Mais de 6 milhões de pessoas engrossaram o exército de desempregados no país desde a última eleição, mas o problema considerado a face mais cruel da crise quase não foi discutido na campanha à Presidência da República. Até o trimestre encerrado em agosto, eram 12,7 milhões sem ocupação no país, mostram os dados mais recentes do Instituto Brasileiro de Geografia e Estatística (IBGE). Apesar da relevância do tema, os programas para a área de Jair Bolsonaro (PSL) e Fernando Haddad (PT) são superficiais e decepcionam especialistas que estudam o mercado de trabalho. Em meio à pancadaria eleitoral, o baixo interesse por propostas para começar a reverter o quadro parece ter atingido até o eleitor.
Conheça os planos dos candidatos para tentar gerar empregos:
A taxa de desemprego disparou nos últimos quatro anos. Passou de 6,9% para 12,1%. Só entre 2015 e 2017, o Brasil fechou quase 2,9 milhões de postos com carteira assinada, conforme o Cadastro Geral de Empregados e Desempregados (Caged) do Ministério do Trabalho.
— O que temos visto é ataques de ambos os lados e quase nada de propostas, não apenas para o mercado de trabalho. E o que foi mencionado é muito genérico — lamenta o pesquisador da Fundação Getulio Vargas (FGV) Bruno Ottoni, estudioso do assunto.
Apesar da falta de detalhamento, a análise dos dois programas mostra as diferenças de visão dos candidatos. No caso de Bolsonaro, a única proposta específica é relacionada à possibilidade de contratação com menos direitos, no espírito da reforma trabalhista. O capitão reformado já repetiu que o brasileiro terá de optar por ter mais direitos e menos empregos, ou ter trabalho com menos benefícios. Outros temas são indiretamente relacionados, como a solução do problema fiscal no país, para gerar confiança em empresários e consumidores.

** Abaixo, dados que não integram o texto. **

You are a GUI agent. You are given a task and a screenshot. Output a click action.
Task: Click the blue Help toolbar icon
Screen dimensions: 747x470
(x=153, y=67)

Um economista ligado à campanha chegou a mencionar a intenção de criar 10 milhões de empregos em quatro anos, sendo 60% nos dois primeiros, incentivando — sem dizer como — setores intensivos em mão de obra, como a construção civil. Mais, não disse. Nos oito primeiros anos do governo Lula, por exemplo, quando a conjuntura internacional ajudou o país, foram criadas 13,8 milhões de vagas.

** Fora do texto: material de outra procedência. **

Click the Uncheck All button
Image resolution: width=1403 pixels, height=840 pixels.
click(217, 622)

No caso de Haddad, há nítida inspiração em uma intervenção maior do Estado na economia. O petista fala em retomar obras paradas, vitaminar o programa Minha Casa Minha Vida, revogar a reforma trabalhista, apoiar setores considerados estratégicos, valorizar o salário mínimo e incentivar micro e pequenas empresas.
A volta do investimento e a recuperação do consumo seriam impulsionadas por linhas de crédito de bancos públicos. Os planos do presidenciável, no entanto, esbarram na realidade da penúria do orçamento e em prováveis resistências no Congresso, além de trazer à memória experiências que não deram certo.

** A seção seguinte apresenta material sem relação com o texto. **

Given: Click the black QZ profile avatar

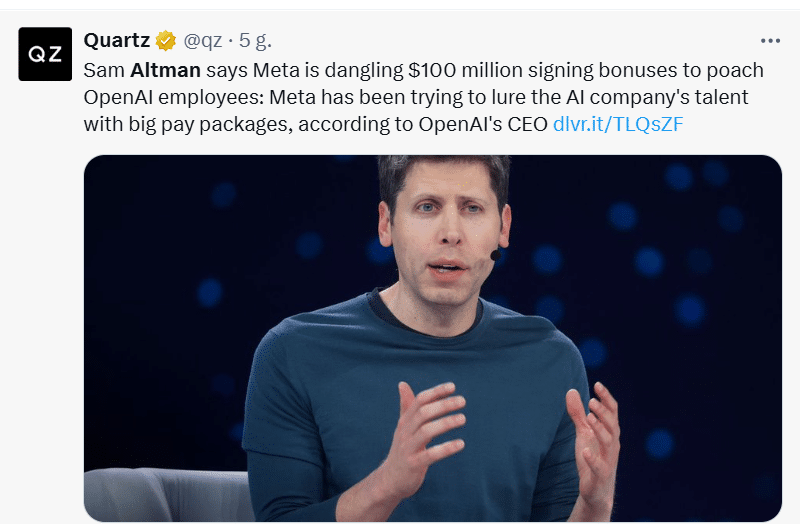Looking at the screenshot, I should [x=45, y=54].
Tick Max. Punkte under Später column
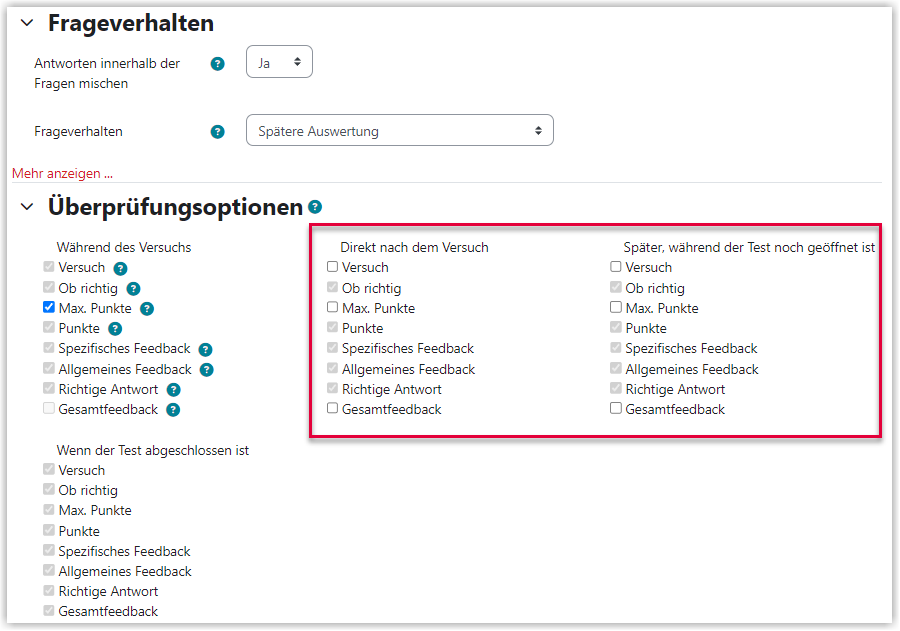Image resolution: width=900 pixels, height=631 pixels. (x=616, y=307)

O professor aposentado da Unicamp Claudio Dedecca, especialista em economia social e do trabalho, vê no conjunto de intenções de Bolsonaro viés mais pró-mercado e, no de Haddad, inclinação desenvolvimentista, com maior papel do governo.
— As propostas de Bolsonaro têm relação com redução do custo do trabalho e flexibilização da legislação. Haddad tem modelo semelhante ao do governo Lula, com ajuda dos bancos públicos para tentar diminuir o custo dos financiamentos para elevar os investimentos, a renda da população e a demanda — avalia Dedecca.
Embora também perceba a falta de detalhamento e explicação de como cada proposta seria alcançada, o professor de economia do trabalho da UFRGS Giacomo Balbinotto concorda que as visões diferentes ficam nítidas:
— Bolsonaro tem agenda mais pró-mercado, com Estado menos pesado. Já Haddad tem um modelo com participação mais forte do governo.